What the task requires: Copy out the lines of the items from the very beginning through the line containing "The height and width of the screenshot is (943, 1677).", reproducing them word for word. Leave out the pictures.

[Item-finding records]
::::
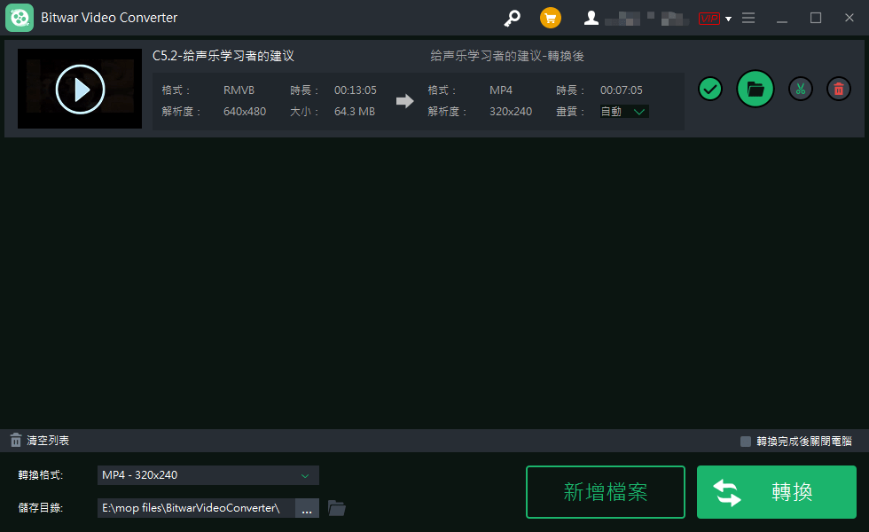Click the 新增檔案 add file button
Viewport: 869px width, 532px height.
click(x=606, y=492)
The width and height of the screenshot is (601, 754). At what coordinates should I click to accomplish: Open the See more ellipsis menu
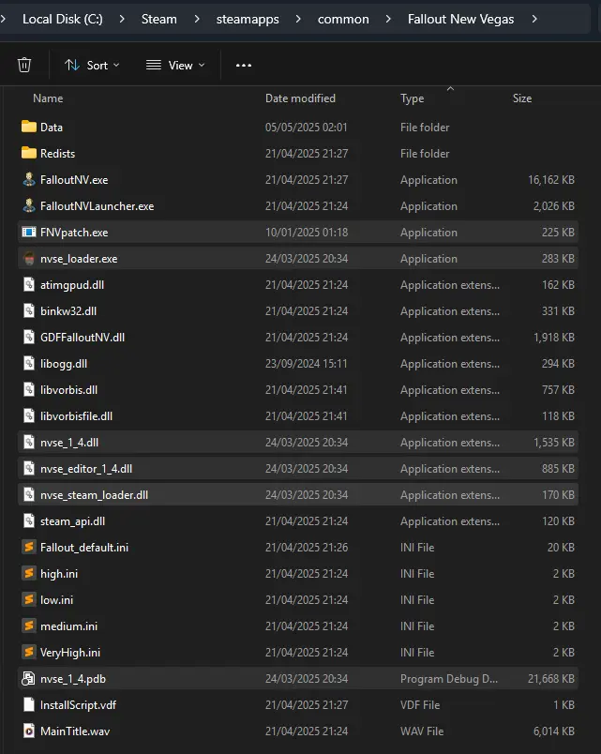(243, 65)
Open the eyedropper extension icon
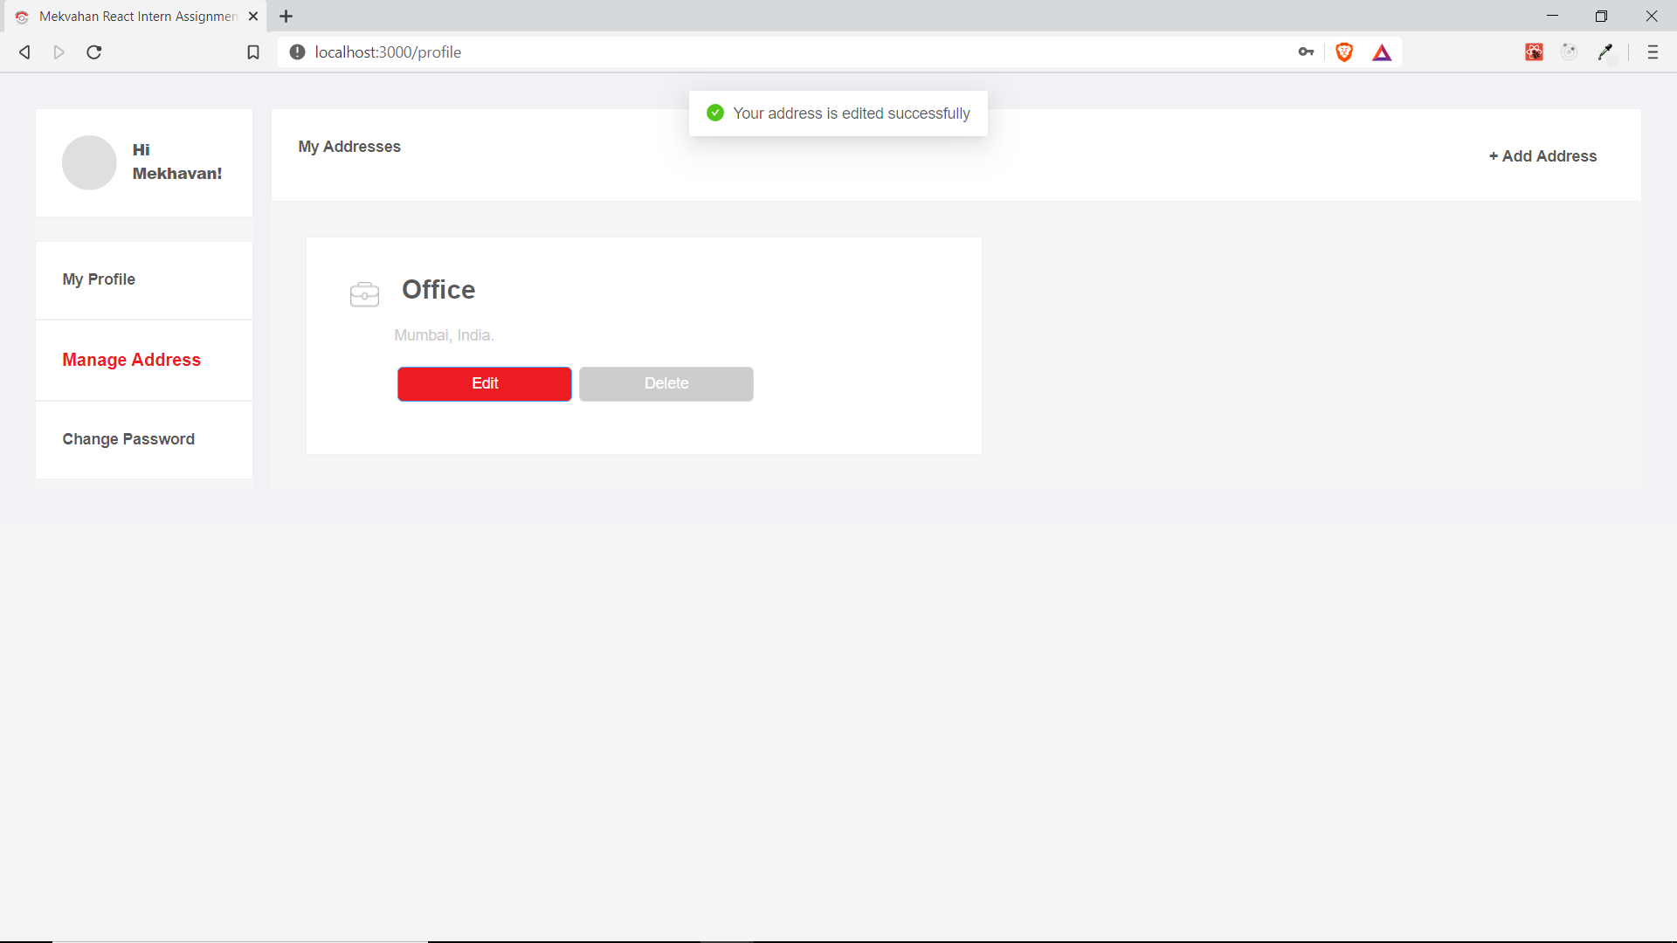The height and width of the screenshot is (943, 1677). coord(1605,52)
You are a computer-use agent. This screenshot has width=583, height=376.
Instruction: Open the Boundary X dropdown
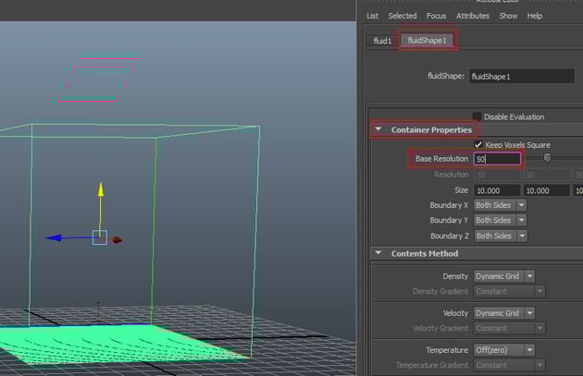[500, 205]
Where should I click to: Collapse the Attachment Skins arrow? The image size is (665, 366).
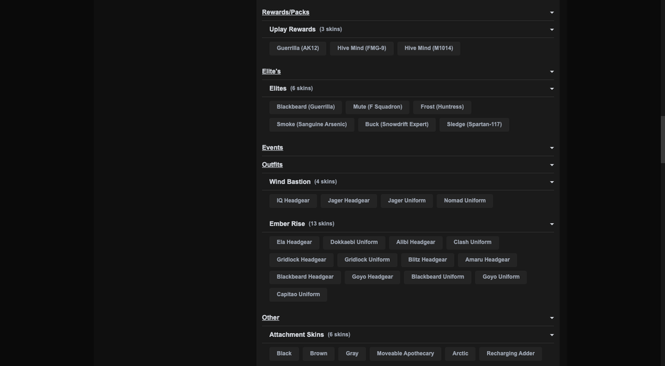tap(552, 335)
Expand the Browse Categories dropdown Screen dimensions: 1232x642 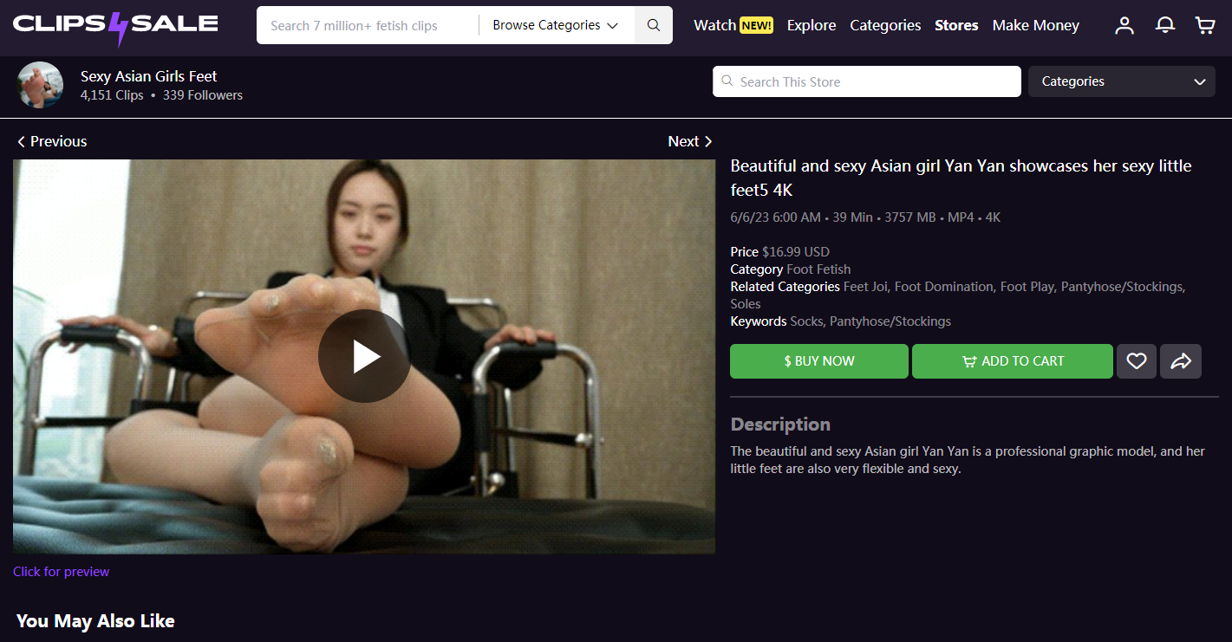(x=556, y=25)
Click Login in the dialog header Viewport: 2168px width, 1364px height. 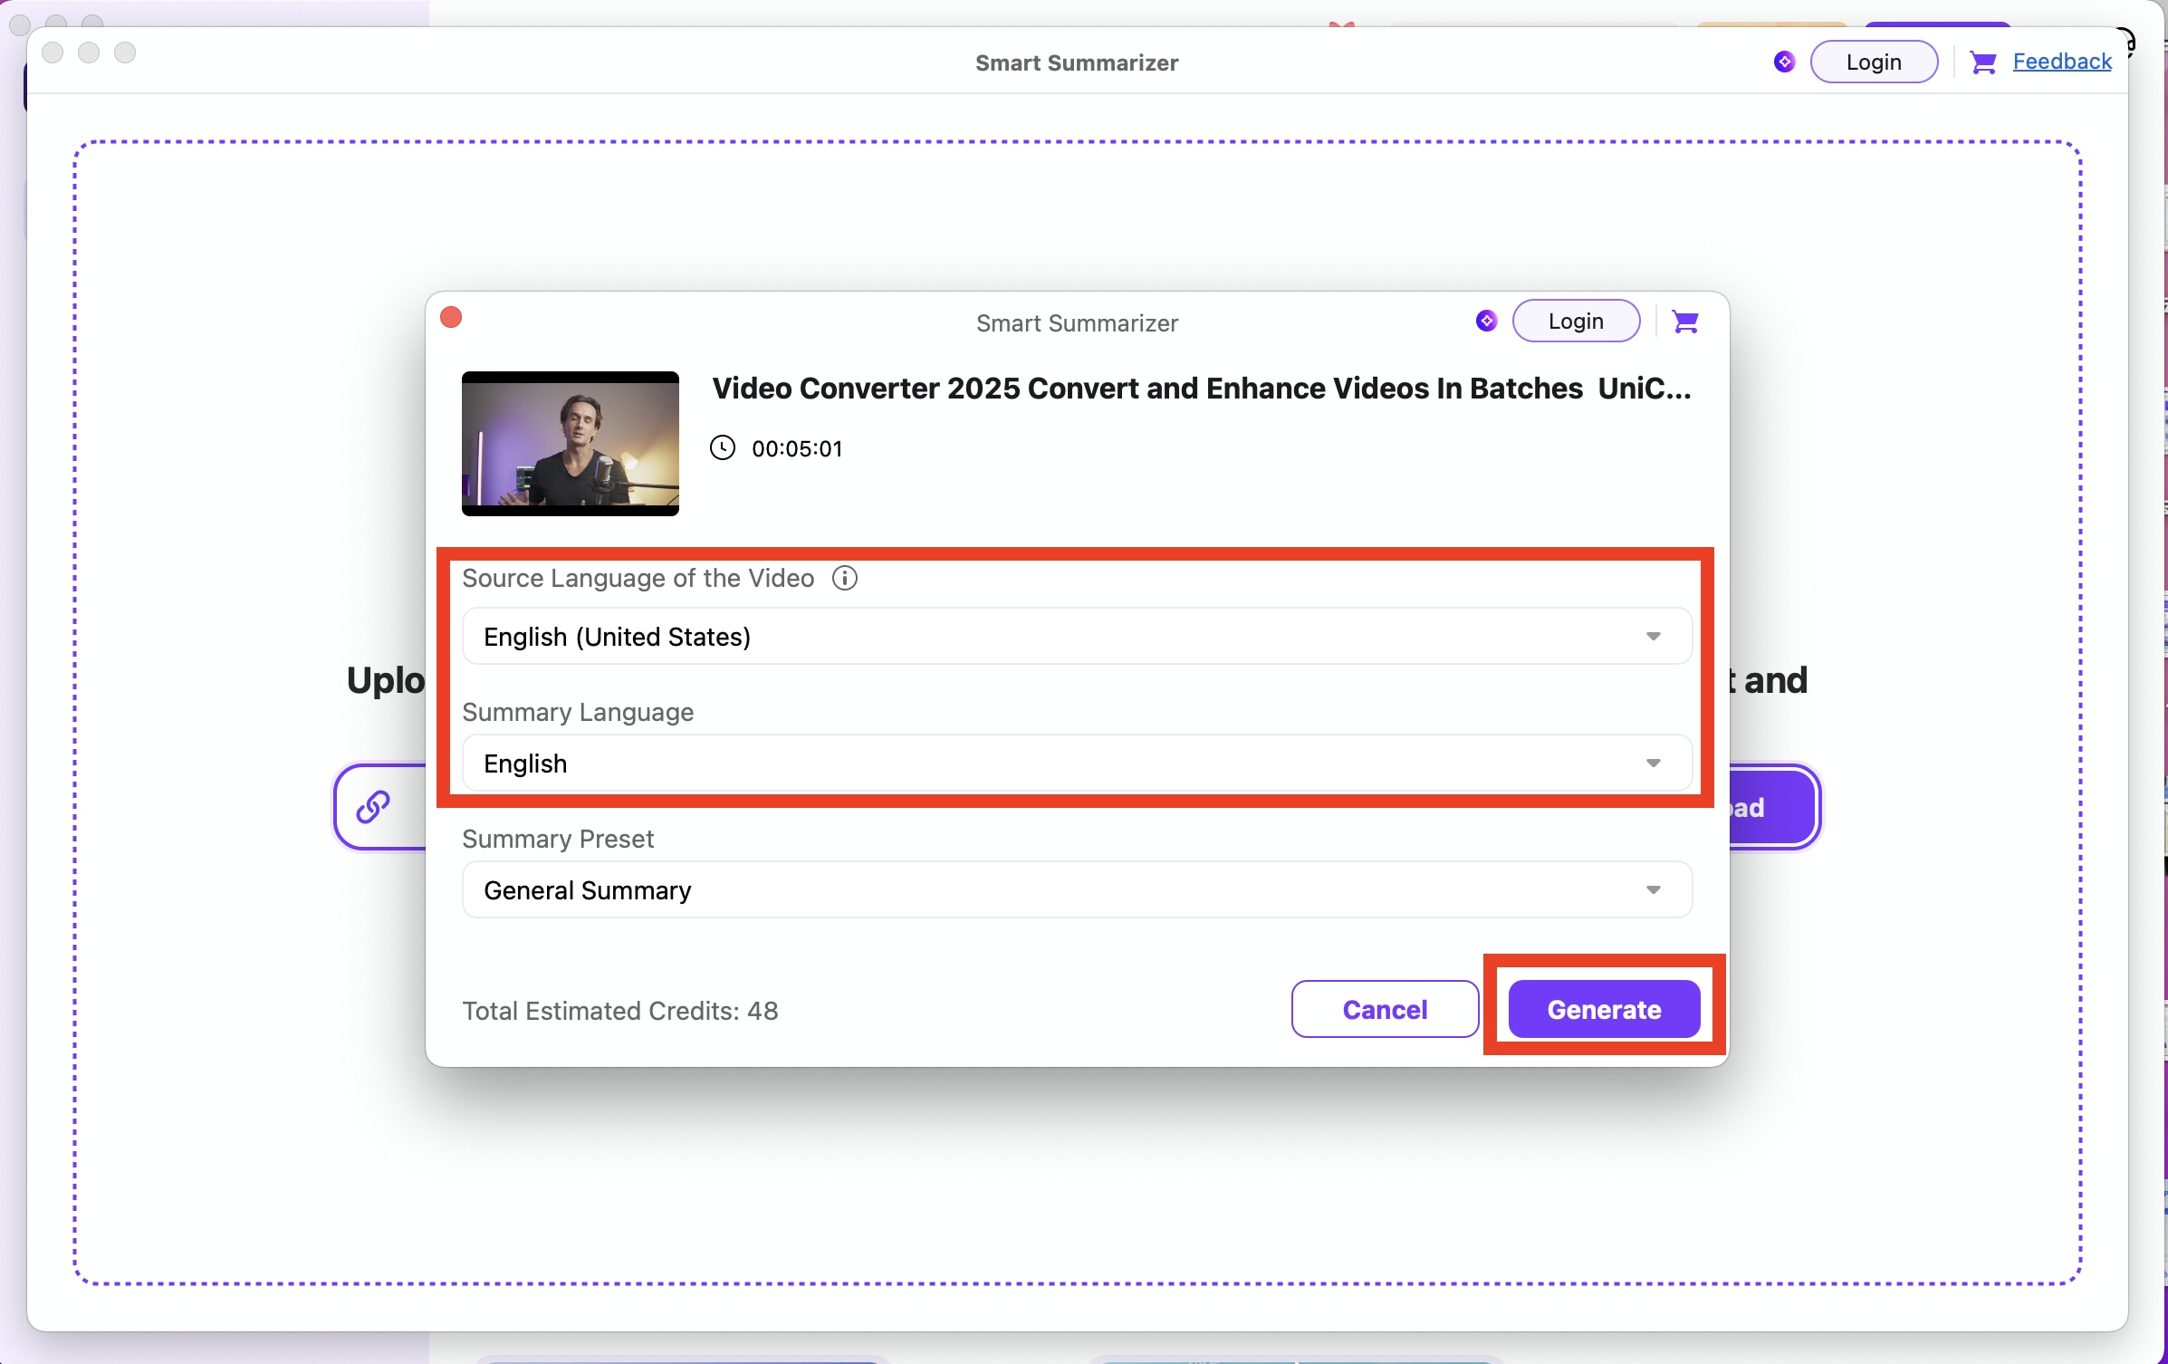point(1575,321)
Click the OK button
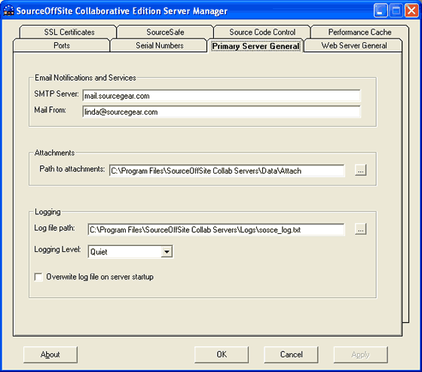 (222, 355)
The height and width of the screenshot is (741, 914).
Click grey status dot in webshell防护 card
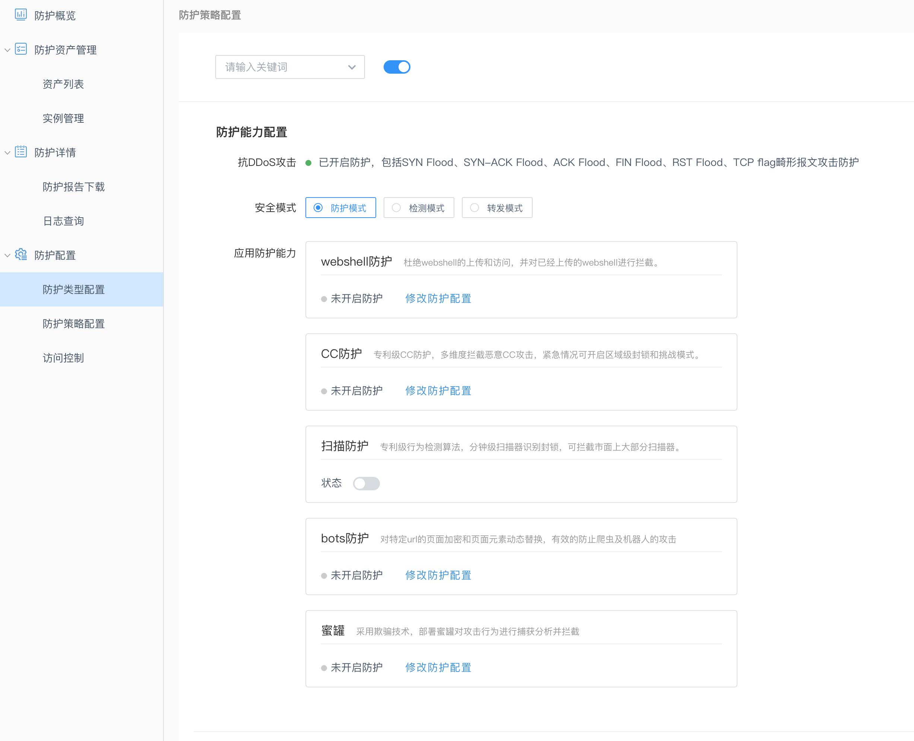(324, 299)
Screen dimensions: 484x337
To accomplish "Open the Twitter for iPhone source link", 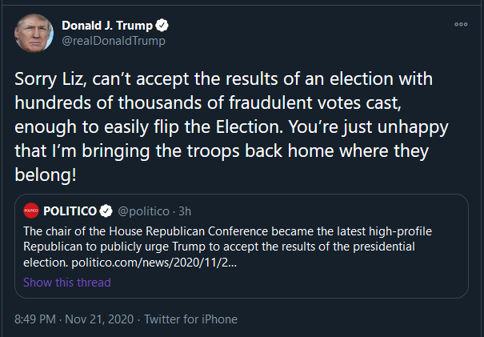I will tap(189, 319).
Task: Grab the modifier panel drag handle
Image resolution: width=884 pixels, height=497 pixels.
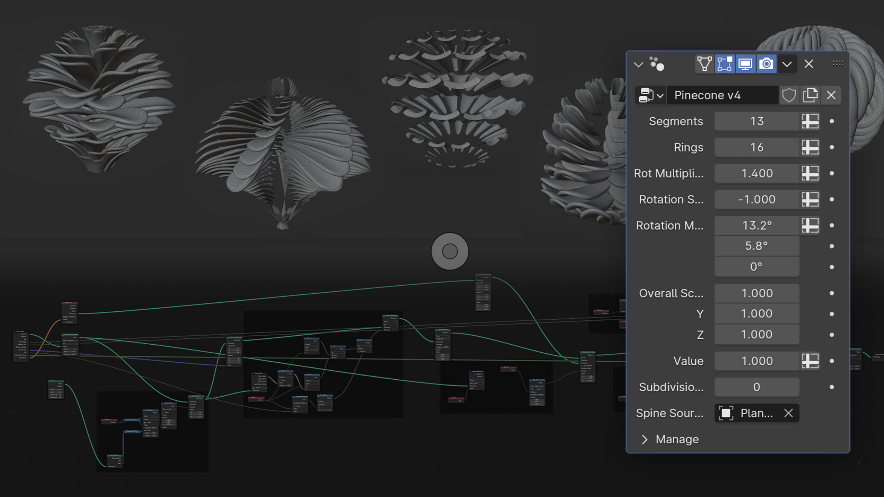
::::
Task solution:
Click the 新增檔案 add file button
Viewport: 869px width, 532px height.
click(x=606, y=492)
The width and height of the screenshot is (601, 754). At what coordinates should I click to accomplish: Open the See more ellipsis menu
(243, 65)
Open the eyedropper extension icon
The height and width of the screenshot is (943, 1677). coord(1605,52)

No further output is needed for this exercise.